Work instruction ▸
What follows is a set of records. Copy them exactly and leave out the images.
-- Exercise input follows --
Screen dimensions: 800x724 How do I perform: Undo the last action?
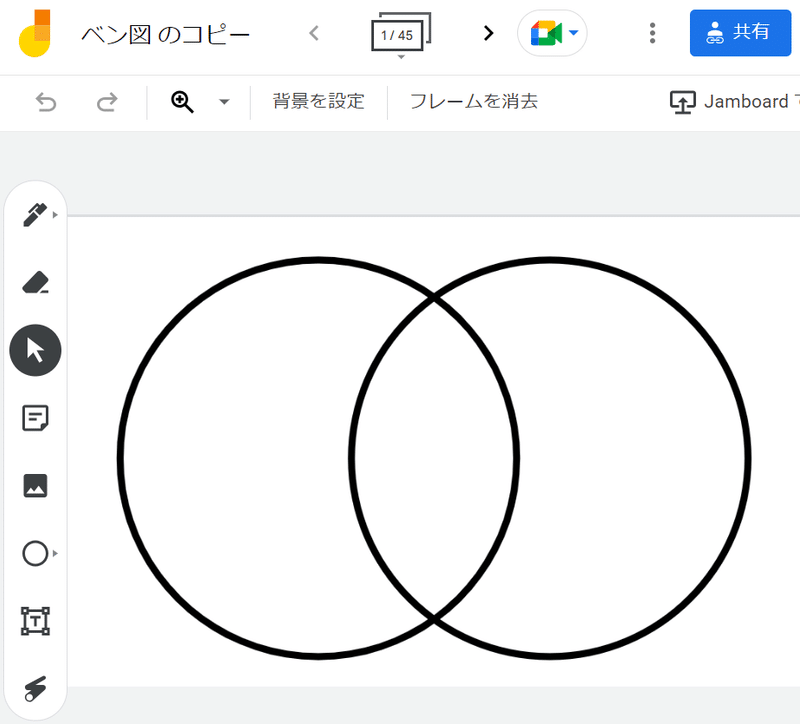[x=46, y=102]
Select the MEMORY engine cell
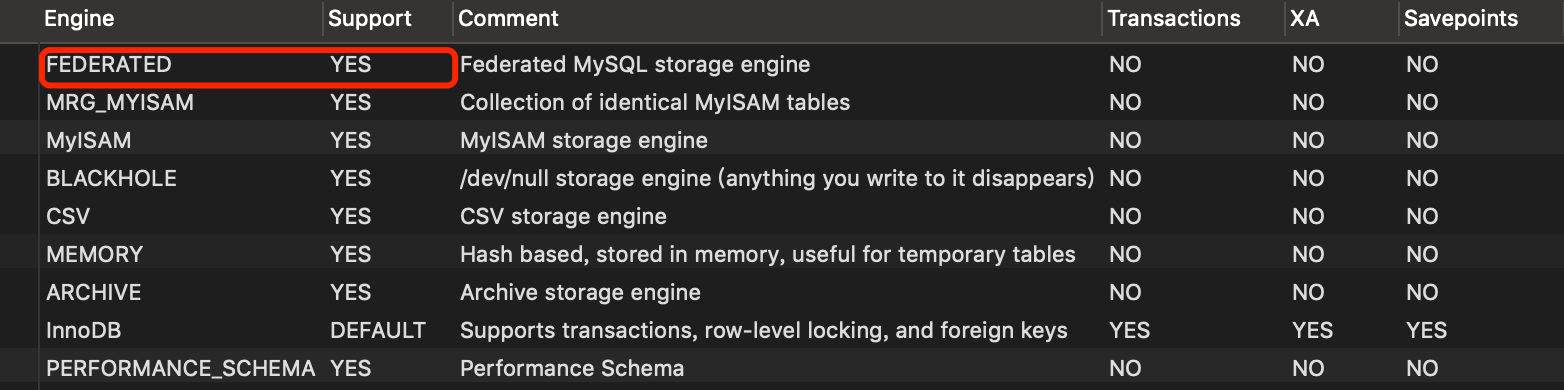Screen dimensions: 1564x390 (94, 254)
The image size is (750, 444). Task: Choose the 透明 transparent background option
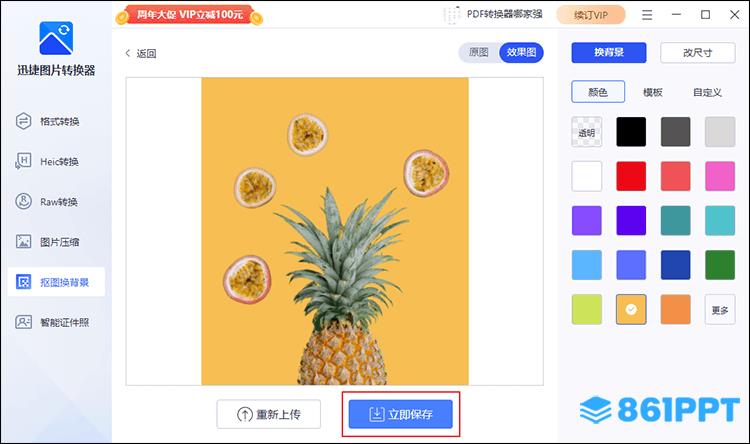coord(586,132)
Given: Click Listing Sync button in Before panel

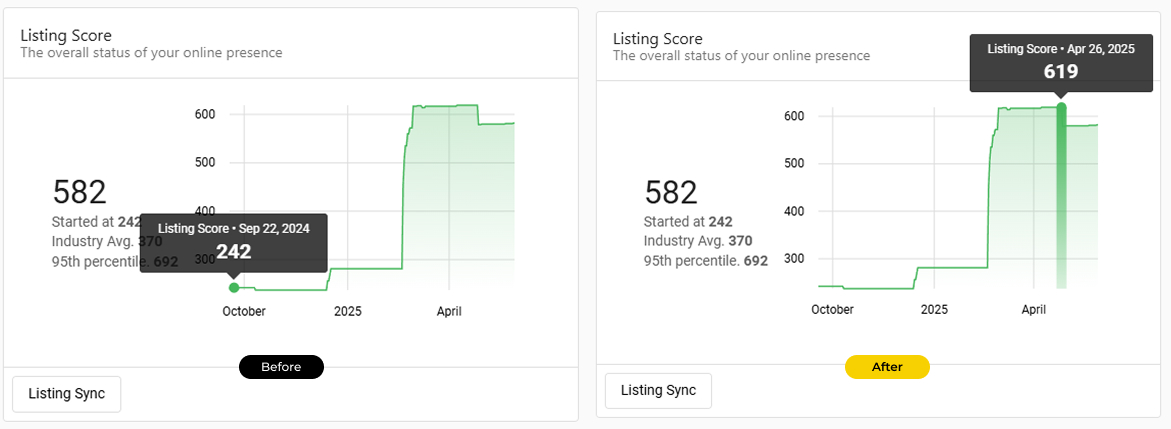Looking at the screenshot, I should (x=66, y=394).
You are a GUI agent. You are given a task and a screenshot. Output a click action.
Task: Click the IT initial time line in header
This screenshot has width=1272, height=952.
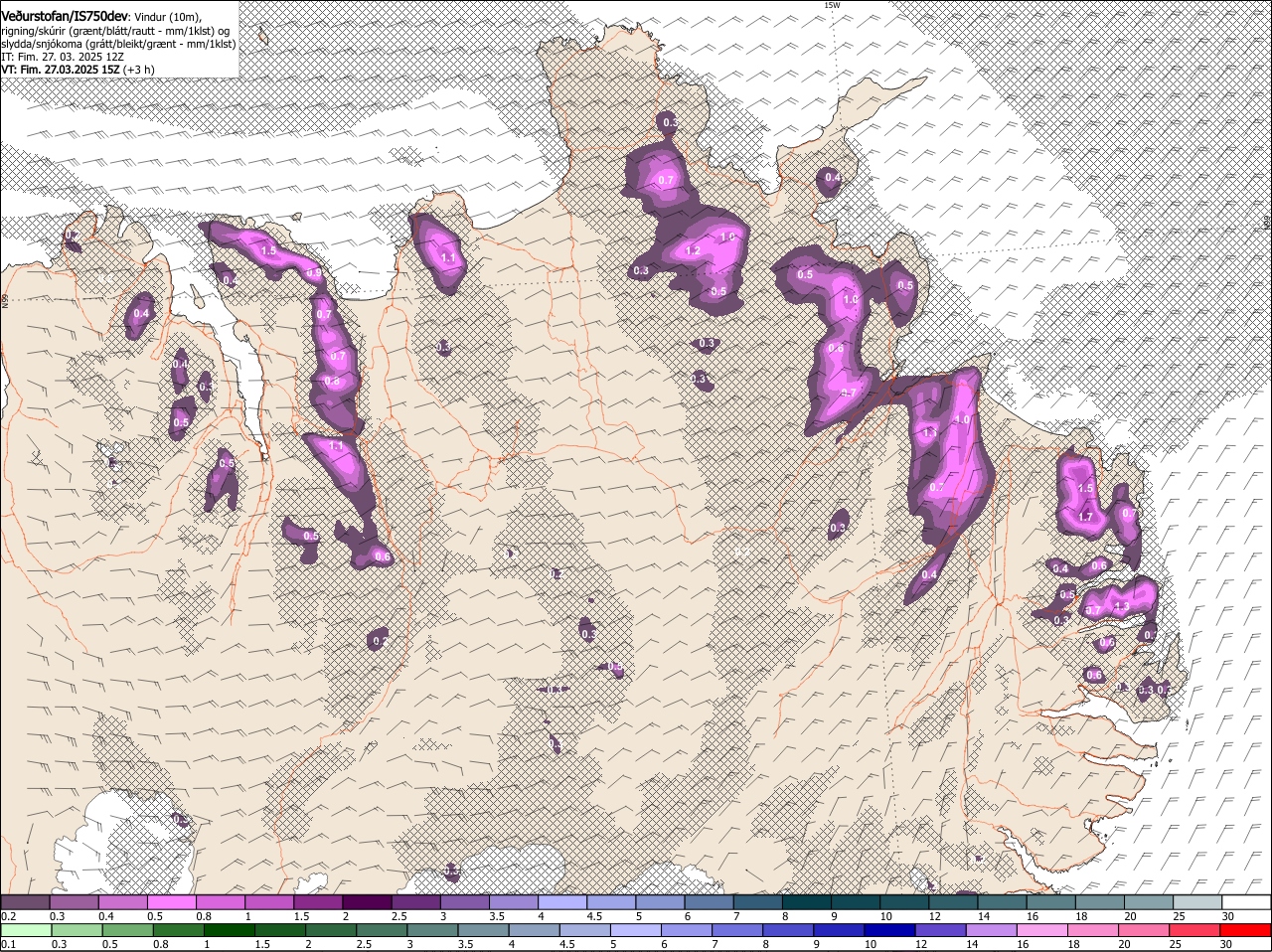[x=62, y=57]
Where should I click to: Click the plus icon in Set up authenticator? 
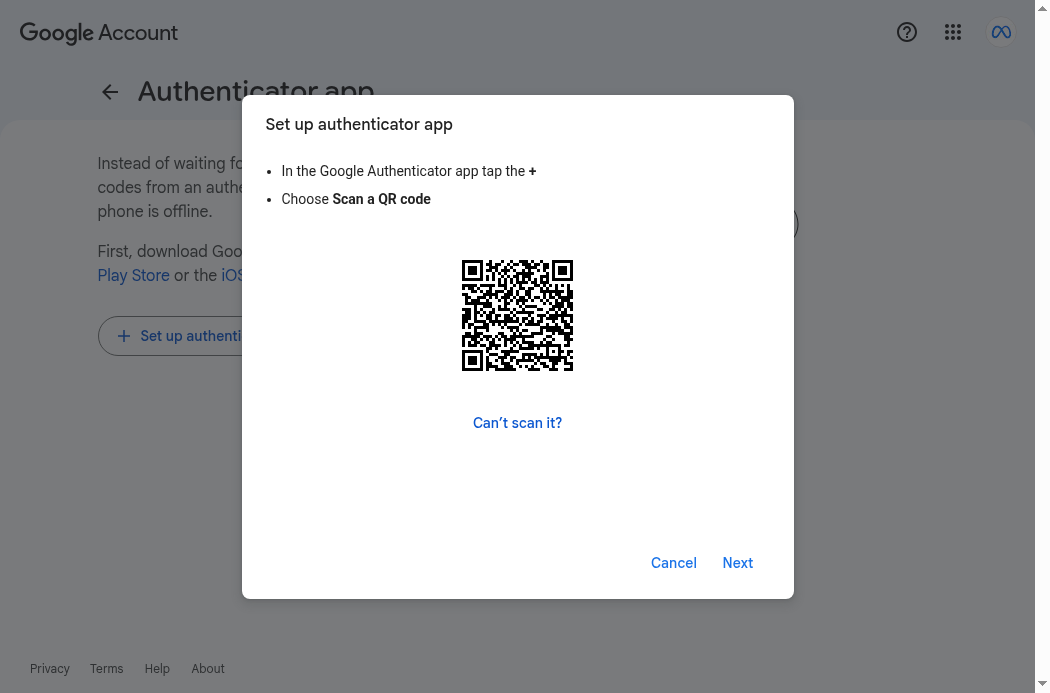[x=124, y=336]
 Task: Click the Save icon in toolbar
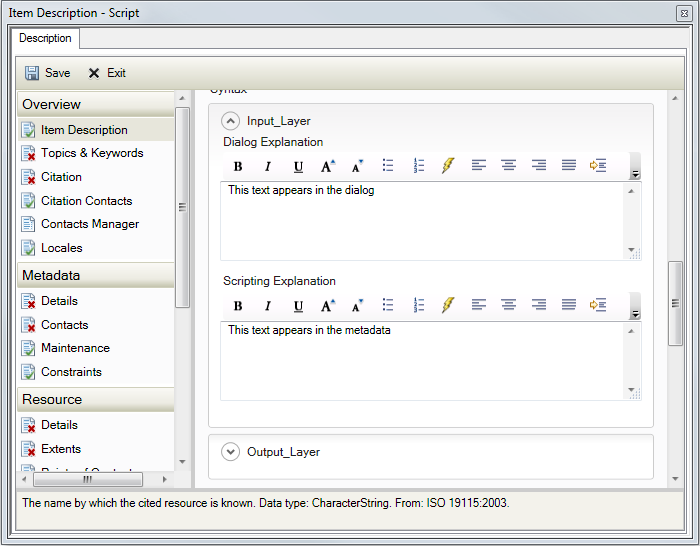[32, 73]
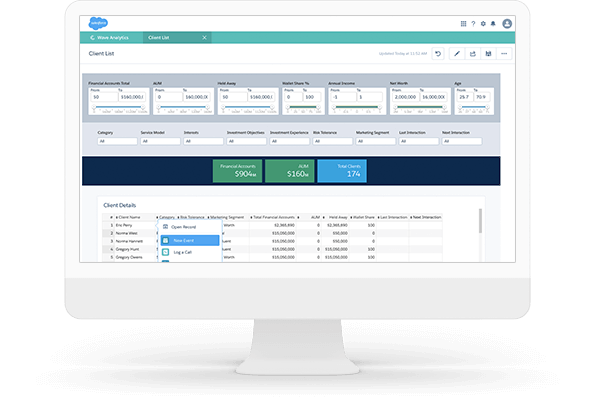Share the dashboard using share icon
The width and height of the screenshot is (600, 400).
pyautogui.click(x=472, y=53)
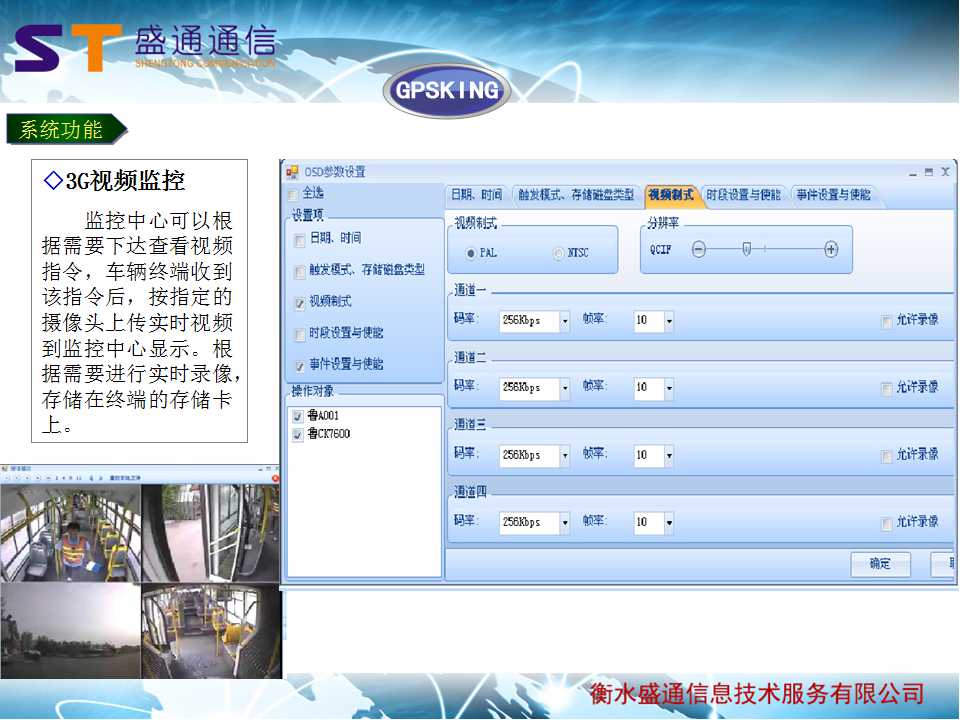The width and height of the screenshot is (960, 720).
Task: Open the 事件设置与使能 tab
Action: [833, 195]
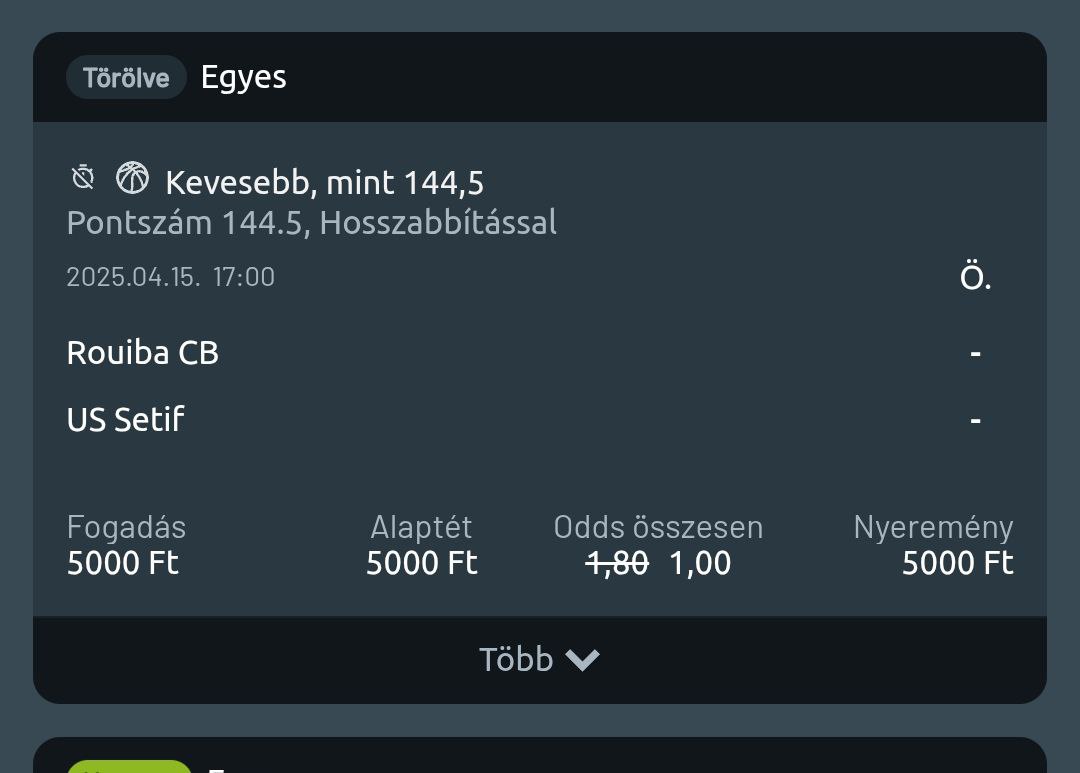
Task: Select the Egyes bet type heading
Action: click(243, 77)
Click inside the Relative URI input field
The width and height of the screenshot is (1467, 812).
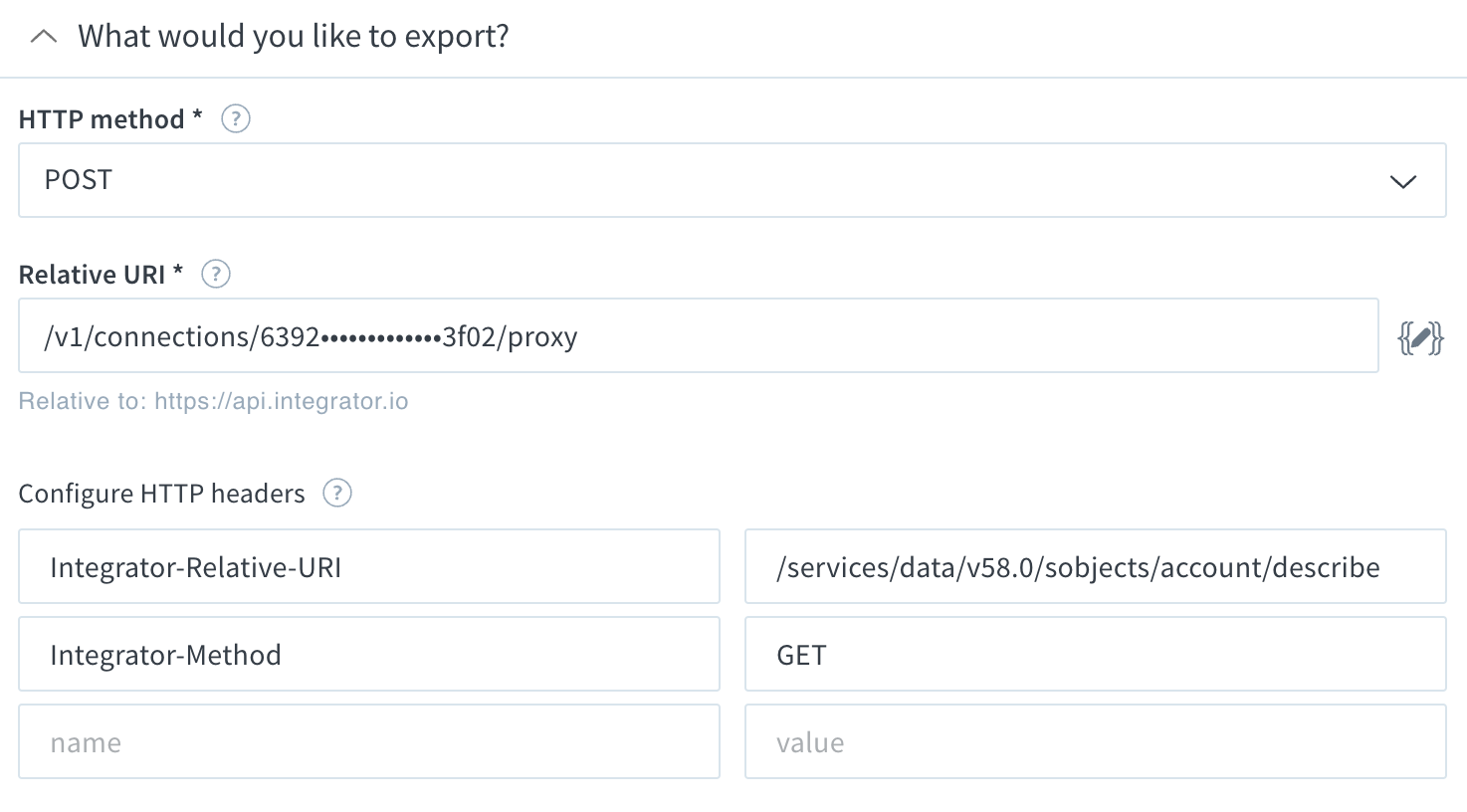697,336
-- Exercise input concluded --
Answer box ▸
Screen dimensions: 800x724 How do I perform: Undo the last action?
[x=46, y=102]
Select the MEMORY engine cell
Screen dimensions: 1564x390 (94, 254)
The image size is (750, 444). Task: Choose the 透明 transparent background option
coord(586,132)
Given: Click Listing Sync button in Before panel

Looking at the screenshot, I should (x=66, y=394).
You are a GUI agent. You are given a task and a screenshot. Output a click action.
Task: Click the IT initial time line in header
This screenshot has width=1272, height=952.
[x=62, y=57]
Where should I click to: Click the plus icon in Set up authenticator? 
[x=124, y=336]
 Task: Click the Save icon in toolbar
[32, 73]
Share the dashboard using share icon
The width and height of the screenshot is (600, 400).
pyautogui.click(x=472, y=53)
The width and height of the screenshot is (960, 720).
Task: Open the 事件设置与使能 tab
Action: [833, 195]
Task: Select the Egyes bet type heading
Action: click(243, 77)
Click inside the Relative URI input field
The width and height of the screenshot is (1467, 812).
697,336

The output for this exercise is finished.